Saved entries:
§
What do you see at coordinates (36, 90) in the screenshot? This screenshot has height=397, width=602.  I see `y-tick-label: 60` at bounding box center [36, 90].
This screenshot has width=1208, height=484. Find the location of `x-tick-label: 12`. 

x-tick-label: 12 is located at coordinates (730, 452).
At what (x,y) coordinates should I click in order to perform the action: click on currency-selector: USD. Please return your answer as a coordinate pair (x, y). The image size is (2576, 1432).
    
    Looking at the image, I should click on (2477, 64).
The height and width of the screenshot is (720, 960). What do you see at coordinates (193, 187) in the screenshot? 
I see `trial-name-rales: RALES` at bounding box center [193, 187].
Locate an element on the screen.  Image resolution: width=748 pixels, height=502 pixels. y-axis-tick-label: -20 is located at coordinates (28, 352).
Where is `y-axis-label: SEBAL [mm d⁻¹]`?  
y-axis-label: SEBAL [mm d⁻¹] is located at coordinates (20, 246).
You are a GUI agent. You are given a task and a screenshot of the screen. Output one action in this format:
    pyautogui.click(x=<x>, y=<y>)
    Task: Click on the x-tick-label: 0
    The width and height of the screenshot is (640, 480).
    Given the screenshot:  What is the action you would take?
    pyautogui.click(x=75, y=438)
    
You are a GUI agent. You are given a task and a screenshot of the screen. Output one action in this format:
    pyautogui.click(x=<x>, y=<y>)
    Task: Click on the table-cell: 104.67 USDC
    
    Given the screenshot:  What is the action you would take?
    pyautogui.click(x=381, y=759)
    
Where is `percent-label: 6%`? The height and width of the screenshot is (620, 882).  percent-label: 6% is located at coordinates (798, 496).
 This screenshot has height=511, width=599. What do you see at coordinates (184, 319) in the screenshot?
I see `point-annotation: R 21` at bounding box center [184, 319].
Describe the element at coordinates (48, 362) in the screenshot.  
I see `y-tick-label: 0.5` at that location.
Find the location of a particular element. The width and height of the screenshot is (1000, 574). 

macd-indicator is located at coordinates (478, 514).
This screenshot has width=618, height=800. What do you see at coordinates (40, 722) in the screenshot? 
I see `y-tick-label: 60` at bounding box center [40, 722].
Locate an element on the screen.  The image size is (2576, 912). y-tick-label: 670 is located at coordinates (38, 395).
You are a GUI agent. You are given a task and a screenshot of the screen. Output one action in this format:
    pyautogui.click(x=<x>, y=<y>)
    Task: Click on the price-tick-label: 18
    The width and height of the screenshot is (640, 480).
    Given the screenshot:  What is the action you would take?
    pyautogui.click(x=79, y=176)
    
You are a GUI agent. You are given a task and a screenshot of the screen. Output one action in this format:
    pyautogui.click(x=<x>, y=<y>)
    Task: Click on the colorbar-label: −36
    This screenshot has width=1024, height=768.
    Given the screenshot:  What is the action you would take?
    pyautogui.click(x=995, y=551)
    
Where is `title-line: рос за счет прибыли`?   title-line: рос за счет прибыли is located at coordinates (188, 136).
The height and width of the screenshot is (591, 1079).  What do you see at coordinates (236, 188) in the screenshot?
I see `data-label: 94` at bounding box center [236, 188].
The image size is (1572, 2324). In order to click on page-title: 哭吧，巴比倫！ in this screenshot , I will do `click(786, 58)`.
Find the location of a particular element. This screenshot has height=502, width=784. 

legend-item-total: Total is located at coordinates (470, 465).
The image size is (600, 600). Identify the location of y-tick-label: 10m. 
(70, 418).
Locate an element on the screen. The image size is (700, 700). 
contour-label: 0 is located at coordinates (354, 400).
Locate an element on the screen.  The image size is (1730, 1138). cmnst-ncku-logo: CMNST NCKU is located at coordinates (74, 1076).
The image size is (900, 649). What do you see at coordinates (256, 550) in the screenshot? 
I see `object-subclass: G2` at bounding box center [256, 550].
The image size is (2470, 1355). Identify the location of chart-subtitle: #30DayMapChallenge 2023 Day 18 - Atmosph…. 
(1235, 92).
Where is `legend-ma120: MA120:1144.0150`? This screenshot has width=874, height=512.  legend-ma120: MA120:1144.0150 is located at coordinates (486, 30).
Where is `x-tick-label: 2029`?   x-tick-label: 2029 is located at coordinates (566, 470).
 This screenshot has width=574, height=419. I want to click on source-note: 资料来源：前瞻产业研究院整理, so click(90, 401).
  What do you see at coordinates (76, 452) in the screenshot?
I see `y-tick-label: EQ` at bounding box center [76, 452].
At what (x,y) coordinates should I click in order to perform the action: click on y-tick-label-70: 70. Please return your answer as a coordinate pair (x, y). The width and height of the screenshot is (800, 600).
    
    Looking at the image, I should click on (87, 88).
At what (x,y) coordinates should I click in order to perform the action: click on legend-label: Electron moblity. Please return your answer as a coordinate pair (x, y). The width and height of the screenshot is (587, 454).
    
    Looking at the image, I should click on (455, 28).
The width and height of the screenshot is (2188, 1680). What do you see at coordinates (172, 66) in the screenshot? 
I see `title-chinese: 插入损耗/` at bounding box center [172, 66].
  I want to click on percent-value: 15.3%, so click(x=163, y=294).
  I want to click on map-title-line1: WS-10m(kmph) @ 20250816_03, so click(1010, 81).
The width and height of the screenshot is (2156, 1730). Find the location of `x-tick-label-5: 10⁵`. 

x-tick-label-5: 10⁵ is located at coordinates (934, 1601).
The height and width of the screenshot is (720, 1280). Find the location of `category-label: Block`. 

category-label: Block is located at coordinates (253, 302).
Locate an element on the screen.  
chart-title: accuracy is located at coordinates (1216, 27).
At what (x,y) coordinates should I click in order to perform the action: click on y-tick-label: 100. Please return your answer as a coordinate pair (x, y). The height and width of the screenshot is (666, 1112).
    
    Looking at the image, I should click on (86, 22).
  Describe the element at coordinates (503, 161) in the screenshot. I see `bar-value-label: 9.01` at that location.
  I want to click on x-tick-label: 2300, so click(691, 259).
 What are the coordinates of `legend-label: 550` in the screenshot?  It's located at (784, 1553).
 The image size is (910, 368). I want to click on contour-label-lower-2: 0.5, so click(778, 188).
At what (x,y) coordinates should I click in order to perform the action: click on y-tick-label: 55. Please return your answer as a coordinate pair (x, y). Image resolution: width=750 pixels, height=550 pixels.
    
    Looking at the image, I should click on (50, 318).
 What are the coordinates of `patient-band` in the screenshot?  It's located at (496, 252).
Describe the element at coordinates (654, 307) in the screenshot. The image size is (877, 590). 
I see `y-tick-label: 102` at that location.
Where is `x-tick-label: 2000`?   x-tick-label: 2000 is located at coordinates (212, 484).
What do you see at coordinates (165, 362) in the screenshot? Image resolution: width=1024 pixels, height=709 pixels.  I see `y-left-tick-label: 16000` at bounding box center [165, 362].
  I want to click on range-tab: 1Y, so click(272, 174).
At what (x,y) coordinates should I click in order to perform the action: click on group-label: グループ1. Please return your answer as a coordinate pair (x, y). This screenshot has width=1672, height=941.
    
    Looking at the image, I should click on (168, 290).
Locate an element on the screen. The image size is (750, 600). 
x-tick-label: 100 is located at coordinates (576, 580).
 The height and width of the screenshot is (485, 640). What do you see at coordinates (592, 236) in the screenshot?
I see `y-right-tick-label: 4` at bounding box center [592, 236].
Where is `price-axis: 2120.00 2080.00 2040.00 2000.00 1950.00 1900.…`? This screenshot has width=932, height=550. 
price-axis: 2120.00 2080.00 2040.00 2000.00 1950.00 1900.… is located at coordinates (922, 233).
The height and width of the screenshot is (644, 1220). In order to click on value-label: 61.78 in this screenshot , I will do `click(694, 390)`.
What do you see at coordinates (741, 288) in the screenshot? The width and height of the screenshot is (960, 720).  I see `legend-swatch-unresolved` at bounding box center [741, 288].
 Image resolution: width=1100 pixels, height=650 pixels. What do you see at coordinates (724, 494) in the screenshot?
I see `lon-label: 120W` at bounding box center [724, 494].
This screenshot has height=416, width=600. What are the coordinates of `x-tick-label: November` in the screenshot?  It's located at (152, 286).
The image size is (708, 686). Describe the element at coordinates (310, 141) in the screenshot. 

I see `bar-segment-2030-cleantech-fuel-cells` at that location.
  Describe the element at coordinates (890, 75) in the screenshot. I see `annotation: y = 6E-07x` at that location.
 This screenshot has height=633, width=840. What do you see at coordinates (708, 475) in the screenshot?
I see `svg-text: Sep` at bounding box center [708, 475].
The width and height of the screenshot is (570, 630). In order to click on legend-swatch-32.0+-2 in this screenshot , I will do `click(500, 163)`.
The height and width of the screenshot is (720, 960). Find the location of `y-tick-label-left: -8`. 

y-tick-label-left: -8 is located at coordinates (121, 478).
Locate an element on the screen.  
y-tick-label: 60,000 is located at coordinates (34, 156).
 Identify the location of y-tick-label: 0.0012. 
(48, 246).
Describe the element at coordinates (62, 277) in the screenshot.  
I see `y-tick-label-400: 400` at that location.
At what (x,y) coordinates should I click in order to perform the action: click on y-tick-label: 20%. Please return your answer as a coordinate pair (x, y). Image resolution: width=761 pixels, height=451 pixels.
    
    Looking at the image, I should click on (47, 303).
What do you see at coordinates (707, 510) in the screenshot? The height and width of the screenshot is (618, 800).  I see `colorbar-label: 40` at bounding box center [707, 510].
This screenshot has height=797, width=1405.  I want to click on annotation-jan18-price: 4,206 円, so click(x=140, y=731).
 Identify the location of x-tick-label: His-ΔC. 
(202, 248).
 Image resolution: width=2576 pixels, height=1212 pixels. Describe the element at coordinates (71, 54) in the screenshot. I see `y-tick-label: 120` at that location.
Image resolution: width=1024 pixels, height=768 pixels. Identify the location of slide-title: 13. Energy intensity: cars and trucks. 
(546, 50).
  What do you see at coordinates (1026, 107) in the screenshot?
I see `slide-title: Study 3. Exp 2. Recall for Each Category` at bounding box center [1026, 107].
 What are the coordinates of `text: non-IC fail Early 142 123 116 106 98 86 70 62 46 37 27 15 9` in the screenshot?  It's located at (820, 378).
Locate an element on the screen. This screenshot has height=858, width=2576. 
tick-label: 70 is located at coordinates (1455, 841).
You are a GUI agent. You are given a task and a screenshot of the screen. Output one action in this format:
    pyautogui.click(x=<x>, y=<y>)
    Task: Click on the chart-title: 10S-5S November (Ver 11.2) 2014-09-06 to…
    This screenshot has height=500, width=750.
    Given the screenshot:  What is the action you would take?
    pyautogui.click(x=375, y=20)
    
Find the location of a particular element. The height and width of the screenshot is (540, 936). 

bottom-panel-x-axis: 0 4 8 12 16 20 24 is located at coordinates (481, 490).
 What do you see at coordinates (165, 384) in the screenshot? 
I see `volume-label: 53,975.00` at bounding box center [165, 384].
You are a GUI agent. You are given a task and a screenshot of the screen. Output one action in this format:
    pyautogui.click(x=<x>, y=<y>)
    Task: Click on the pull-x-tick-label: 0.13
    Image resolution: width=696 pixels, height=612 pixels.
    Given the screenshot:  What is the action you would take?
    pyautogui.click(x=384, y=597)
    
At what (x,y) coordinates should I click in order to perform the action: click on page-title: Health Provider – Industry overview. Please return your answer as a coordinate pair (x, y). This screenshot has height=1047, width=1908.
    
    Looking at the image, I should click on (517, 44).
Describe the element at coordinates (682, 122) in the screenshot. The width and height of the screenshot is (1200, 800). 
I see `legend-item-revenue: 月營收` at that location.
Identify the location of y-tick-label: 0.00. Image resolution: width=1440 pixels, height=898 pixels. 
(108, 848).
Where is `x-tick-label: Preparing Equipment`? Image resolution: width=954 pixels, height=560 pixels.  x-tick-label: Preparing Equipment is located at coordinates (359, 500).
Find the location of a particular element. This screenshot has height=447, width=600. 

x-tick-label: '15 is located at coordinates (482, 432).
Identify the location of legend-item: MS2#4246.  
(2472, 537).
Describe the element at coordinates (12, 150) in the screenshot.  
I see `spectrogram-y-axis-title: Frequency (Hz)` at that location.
§
Exercise prompt:
Render the material as a Markdown table with the columns Row and Line, covering only the lines from the one with "Identify the location of y-tick-label: 0.0012." through the one with "Image resolution: width=2576". Leave out blank lines.

Task answer:
| Row | Line |
|---|---|
| 1 |  Identify the location of y-tick-label: 0.0012.  |
| 2 | (48, 246). |
| 3 | Describe the element at coordinates (62, 277) in the screenshot.   |
| 4 | I see `y-tick-label-400: 400` at that location. |
| 5 | At what (x,y) coordinates should I click in order to perform the action: click on y-tick-label: 20%. Please return your answer as a coordinate pair (x, y). Image resolution: width=761 pixels, height=451 pixels. |
| 6 |     Looking at the image, I should click on (47, 303). |
| 7 | What do you see at coordinates (707, 510) in the screenshot? The height and width of the screenshot is (618, 800).  I see `colorbar-label: 40` at bounding box center [707, 510]. |
| 8 | This screenshot has height=797, width=1405.  I want to click on annotation-jan18-price: 4,206 円, so click(x=140, y=731). |
| 9 |  Identify the location of x-tick-label: His-ΔC.  |
| 10 | (202, 248). |
| 11 |  Image resolution: width=2576 pixels, height=1212 pixels. Describe the element at coordinates (71, 54) in the screenshot. I see `y-tick-label: 120` at that location. |